Item 5 -- Agreements, Arrangements, Commitments or Understandings With Respect to Securities of the Reporting Issuer

Describe the material terms of any agreements, arrangements, commitments or understandings between the eligible institutional investor and a joint actor and among those persons and any person with respect to securities of the class of securities to which this report relates, including but not limited to the transfer or the voting of any of the securities, finder's fees, joint ventures, loan or option arrangements, puts or calls, guarantees of profits, division of profits or loss, or the giving or withholding of proxies. Include such information for any of the securities that are pledged or otherwise subject to a contingency, the occurrence of which would give another person voting power or investment power over such securities except that disclosure of standard default and similar provisions contained in loan agreements need not be included.

INSTRUCTIONS

(i) Agreements, arrangements or understandings that are described under Item 3 do not have to be disclosed under this item.

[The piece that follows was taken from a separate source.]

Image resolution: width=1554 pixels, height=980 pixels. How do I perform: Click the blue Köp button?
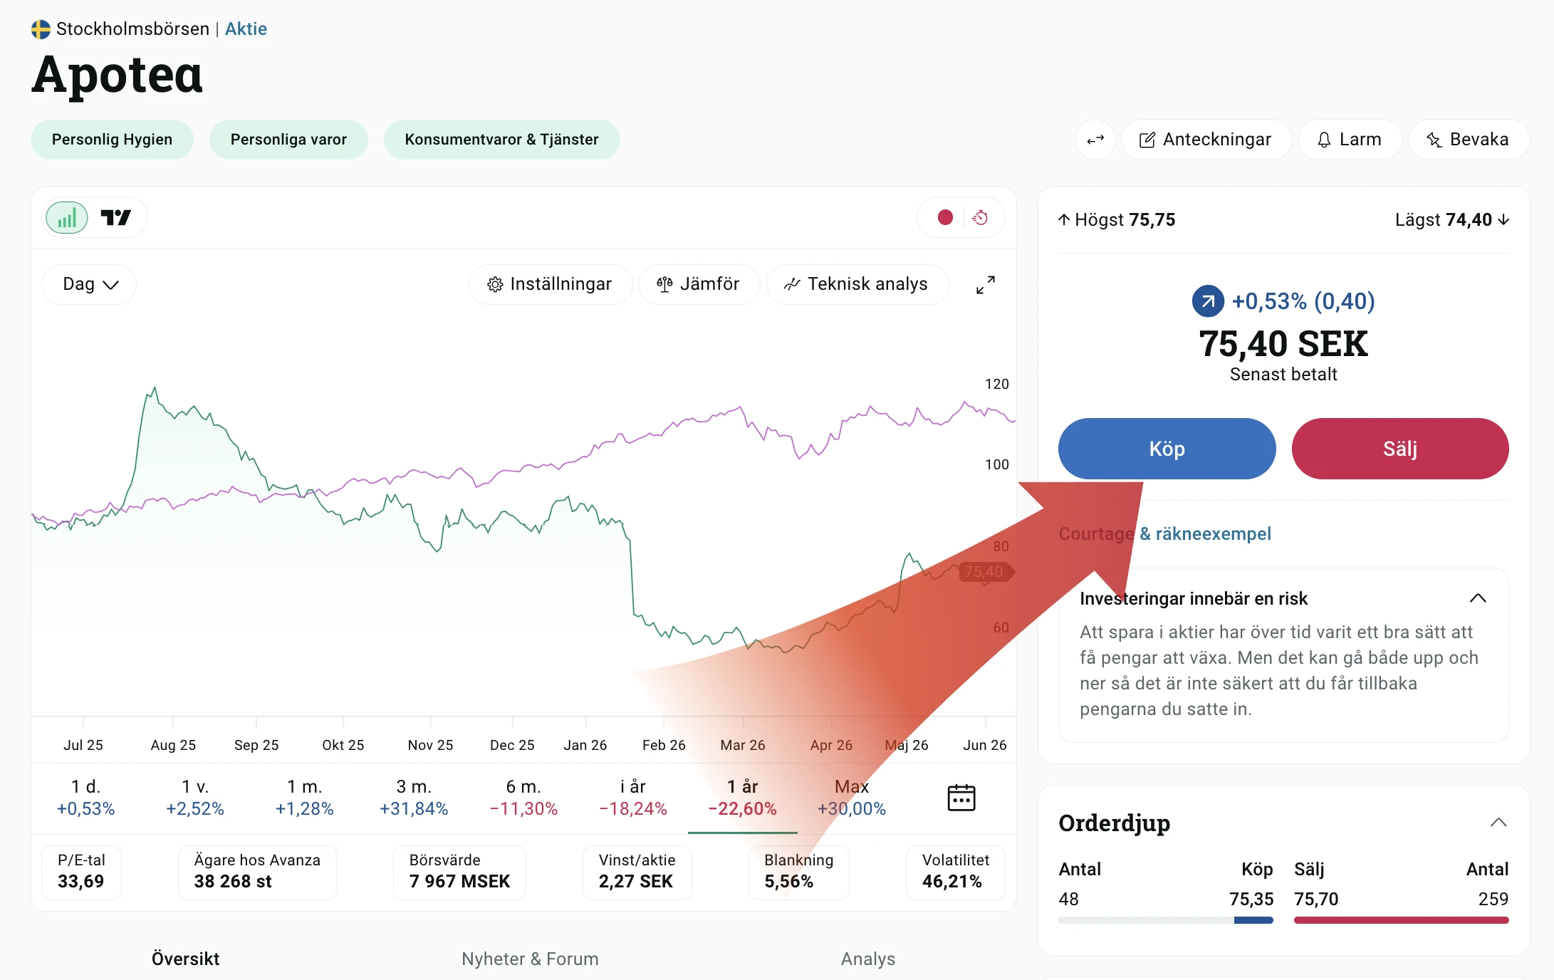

(ii) For the purposes of Item 5, the description of any agreements, arrangements, commitments or understandings does not include naming the persons with whom those agreements, arrangements, commitments or understandings have been entered into, or proprietary or commercially sensitive information.

Item 6 -- Change in Material Fact

If applicable, describe any change in a material fact set out in a previous report filed by the eligible institutional investor under the early warning requirements or Part 4 in respect of the reporting issuer's securities.

Item 7 -- Certification

The eligible institutional investor must certify that the information is true and complete in every respect. In the case of an agent, the certification is based on the agent's best knowledge, information and belief but the eligible institutional investor is still responsible for ensuring that the information filed by the agent is true and complete.

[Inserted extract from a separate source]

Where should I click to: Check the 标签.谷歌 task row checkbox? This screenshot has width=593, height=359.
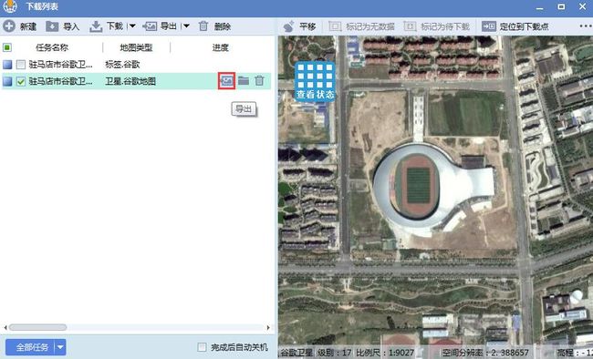(x=21, y=65)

This report must be signed by each person on whose behalf the report is filed or his authorized representative.

It is an offence to submit information that, in a material respect and at the time and in the light of the circumstances in which it is submitted, is misleading or untrue.

Certificate

The certificate must state the following:

I, as the eligible institutional investor, certify, or I, as the agent filing the report on behalf of the eligible institutional investor, certify to the best of my knowledge, information and belief, that the statements made in this report are true and complete in every respect.

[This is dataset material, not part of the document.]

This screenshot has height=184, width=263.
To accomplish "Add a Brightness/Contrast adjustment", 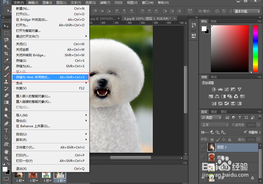I will coord(214,89).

______________________________

Date

______________________________

Signature

______________________________

Name/Title.

15. Except in Ontario, this Instrument comes into force on May 9, 2016. In Ontario, this Instrument comes into force on the later of the following:

(a) May 9, 2016;

(b) the day on which sections 1, 2 and 3, subsections 4 (2) and (3), and sections 5, 7, 8 and 10 of Schedule 18 of the Budget Measures Act, 2015 (Ontario) are proclaimed into force.